Records supplied:
_____

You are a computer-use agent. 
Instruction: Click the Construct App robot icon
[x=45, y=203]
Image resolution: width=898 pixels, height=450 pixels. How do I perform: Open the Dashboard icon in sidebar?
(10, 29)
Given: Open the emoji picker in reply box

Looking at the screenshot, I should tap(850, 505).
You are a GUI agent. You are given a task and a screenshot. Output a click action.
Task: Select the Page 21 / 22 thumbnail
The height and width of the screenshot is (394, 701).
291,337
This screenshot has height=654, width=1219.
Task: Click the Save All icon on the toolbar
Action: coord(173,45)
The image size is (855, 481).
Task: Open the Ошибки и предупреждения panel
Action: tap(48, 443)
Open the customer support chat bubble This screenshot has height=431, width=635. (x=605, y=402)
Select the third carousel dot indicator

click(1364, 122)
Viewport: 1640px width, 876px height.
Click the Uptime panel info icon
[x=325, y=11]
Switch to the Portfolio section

_____

Task statement: Each line from the top of the records through the one with "Task: Select the Page 21 / 22 thumbnail" should be returned exactly. Leave out everything else.

Task solution:
You are a computer-use agent. 
Instruction: Click the Construct App robot icon
[x=45, y=203]
Image resolution: width=898 pixels, height=450 pixels. How do I perform: Open the Dashboard icon in sidebar?
(10, 29)
Given: Open the emoji picker in reply box

Looking at the screenshot, I should tap(850, 505).
You are a GUI agent. You are given a task and a screenshot. Output a click action.
Task: Select the Page 21 / 22 thumbnail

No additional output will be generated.